So I have a new dating book that I will not shut up about. It has such a cheesy title, but tons of excellent advice and it’s called “You Lost Him at Hello”
The book talks about many things that are in every dating/self-help book (for a reason)- knowing and loving yourself, being confident, looking your best in order to feel confident, becoming a more interesting person (be the person your ideal person would want to date), etc. It also made some good points I had never thought about:
You know when you have a great date or a great couple of dates with someone, you’re totally feeling the chemistry, everything is going amazing, and then all of a sudden poof he’s gone? Well you know how we women can see one behavior, see one weird outfit, hear something we don’t like, etc. and be completely turned off? Well, so can dudes! This doesn’t mean you have to act perfect it just means they’re not the right one for you. It doesn’t necessarily mean you did something “wrong” it just wasn’t a match. Don’t waste your time worrying about it #ONTOTHENEXTONE
GHOSTING: Another ghosting tip- if a man ghosts you there is no need to send him 10 more humiliating text messages trying to get him to own up to his behavior or give you a reason why he no longer wants to see you. If he does give you a reason, it’s probably sugar coated to spare you from the truth. When a guy disappears or says they don’t want to be with you that’s the end of the conversation not the beginning of negotiations (or the end of your dignity).
LEVEL OF INTEREST: This is another biggie. If a man is showing low or moderate interest (c’mon don’t lie to yourself) don’t waste your time wondering why?

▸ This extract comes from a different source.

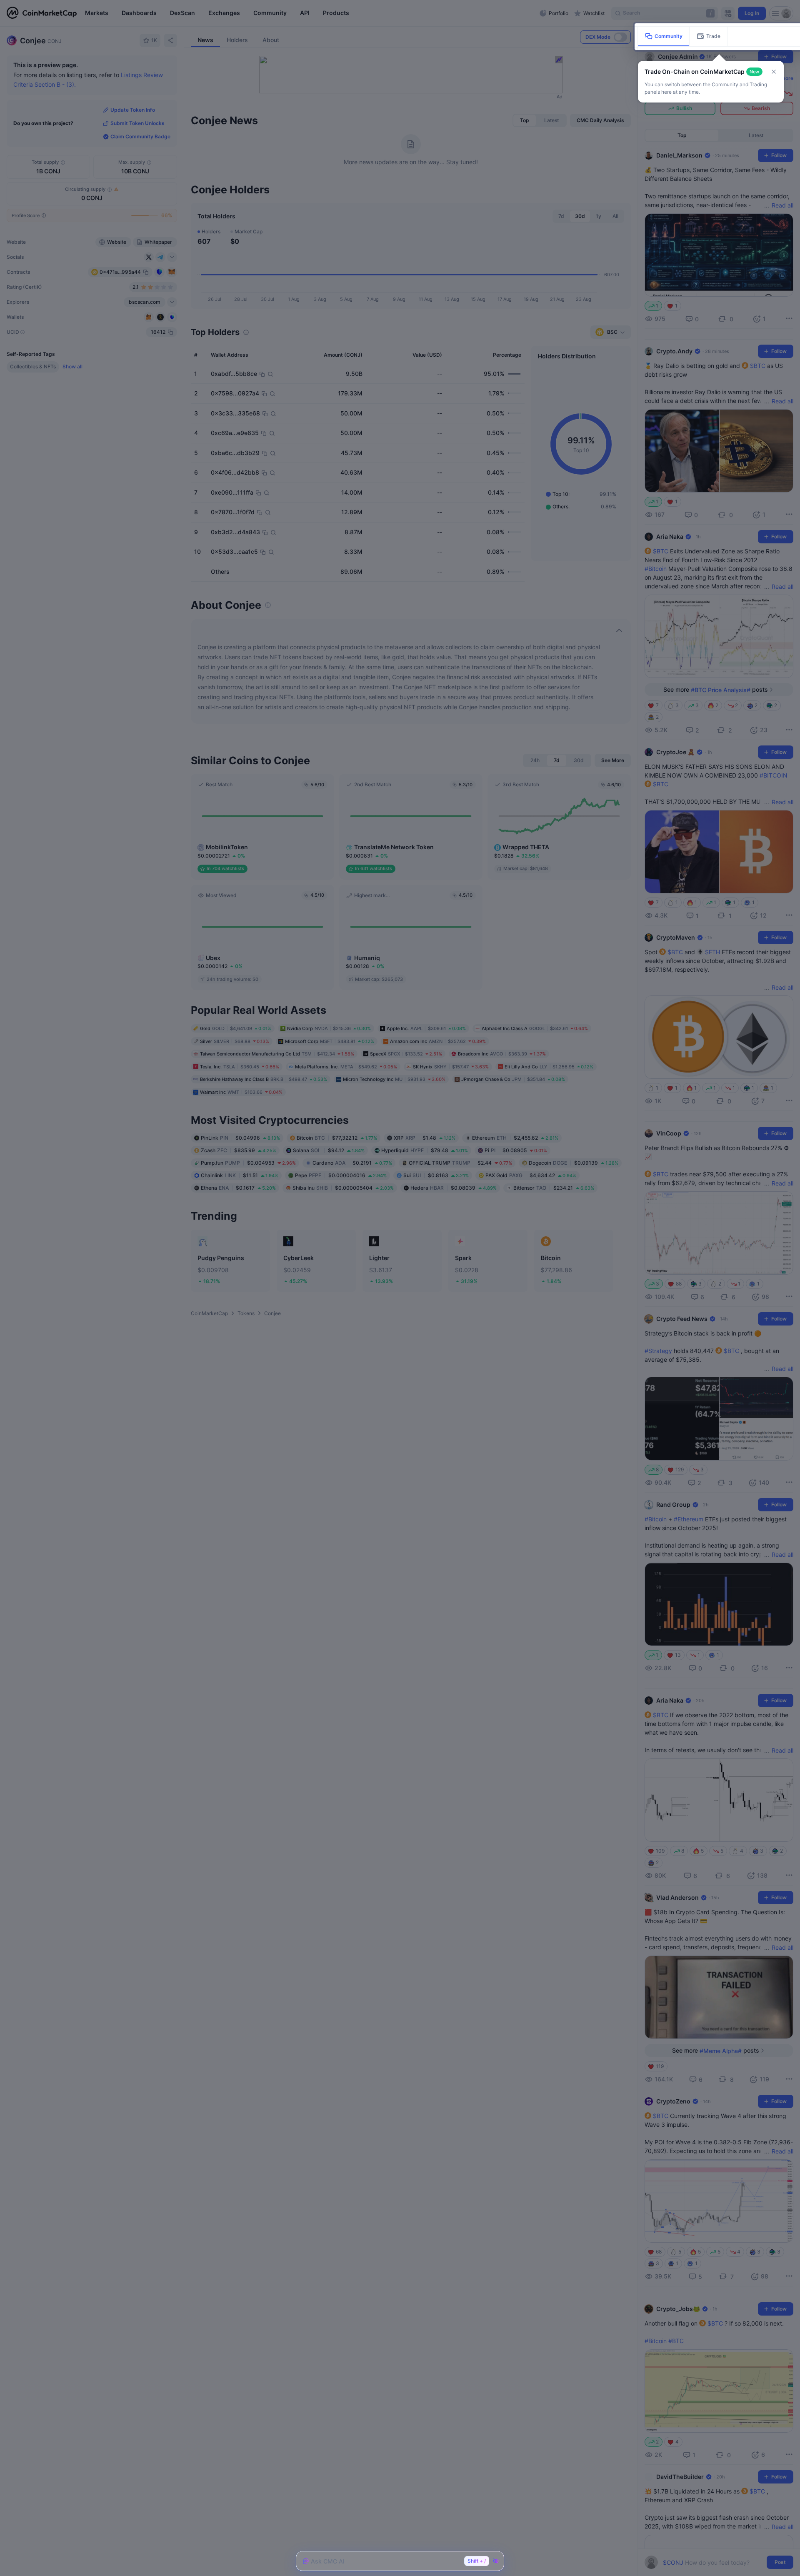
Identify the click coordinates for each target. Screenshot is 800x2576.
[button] (773, 71)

Or what did I do wrong? Just accept it as information about them and adjust your expectations accordingly.
If I could sum up this book in one word I would pick “CHILL.” Relax. Don’t be so anxious to get into a relationship. Don’t try to hit the gas pedal as soon as you meet someone to try to make it to your fairytale ending before you turn into a pumpkin. Don’t try to speed up the “getting to know you” phase by having marathon or sleepover dates in the beginning. Have fun with dating, work at it, have a good strategy, but do not let it consume you and don’t focus too much on 1 person especially early on. I think this is personally one of my biggest issues and I’m so glad I read this book because it helped me take a good hard look at myself and what I’m doing and what I could be doing better.
One last note- I listened to this book on Audible and if you do that make sure you speed up the narrator to at least x1.5 because she speaks painfully slow. I’ve read a lot of dating books and this one is honestly one of my favorites! Enjoy!